Prion protein (PrP^c) positively regulates neural precursor proliferation during developmental and adult mammalian neurogenesis

The misfolding of the prion protein (PrP^c) is a central event in prion diseases, yet the normal function of PrP^c remains unknown. PrP^c has putative roles in many cellular processes including signaling, survival, adhesion, and differentiation. Given the abundance of PrP^c in the developing and mature mammalian CNS, we investigated the role of PrP^c in neural development and in adult neurogenesis, which occurs constitutively in the dentate gyrus (DG) of the hippocampus and in the olfactory bulb from precursors in the subventricular zone (SVZ)/rostral migratory stream. In vivo, we find that PrP^c is expressed immediately adjacent to the proliferative region of the SVZ but not in mitotic cells. In vivo and in vitro studies further find that PrP^c is expressed in multipotent neural precursors and mature neurons but is not detectable in glia. Loss-and gain-of-function experiments demonstrate that PrPc levels correlate with differentiation of multipotent neural precursors into mature neurons in vitro and that PrP^c levels positively influence neuronal differentiation in a dose-dependent manner.
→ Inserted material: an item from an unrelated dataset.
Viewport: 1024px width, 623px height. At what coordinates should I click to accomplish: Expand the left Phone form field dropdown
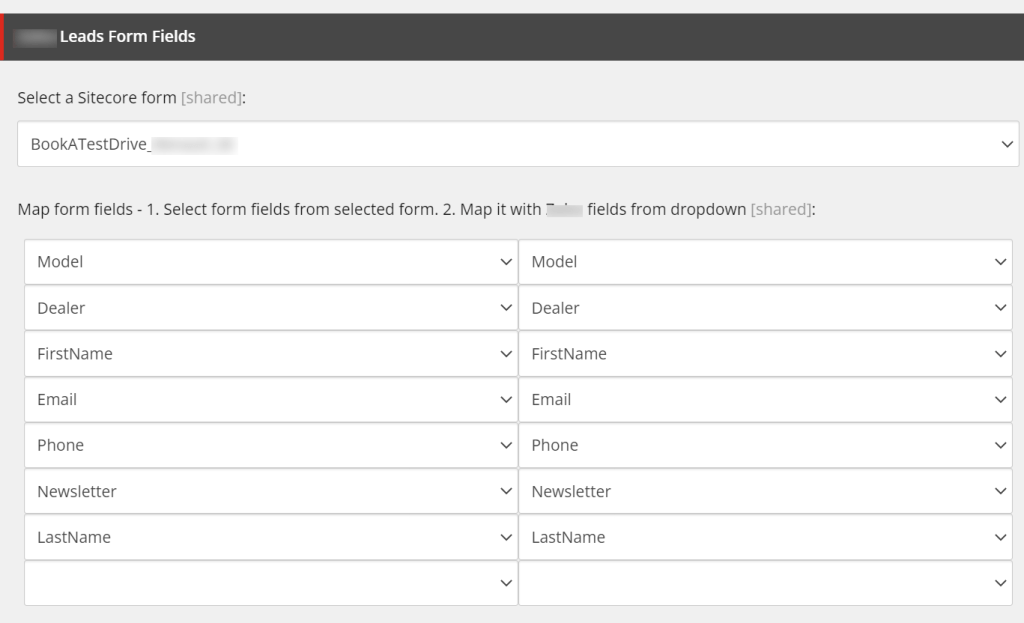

PrP^c also increases cellular proliferation in vivo; in the SVZ, PrP^c overexpresser (OE) mice have more proliferating cells compared with wild-type (WT) or knockout (KO) mice; in the DG, PrP^c OE and WT mice have more proliferating cells compared with KO mice. Our results demonstrate that PrP^c plays an important role in neurogenesis and differentiation. Because the final number of neurons produced in the DG is unchanged by PrP^c expression, other factors must control the ultimate fate of new neurons.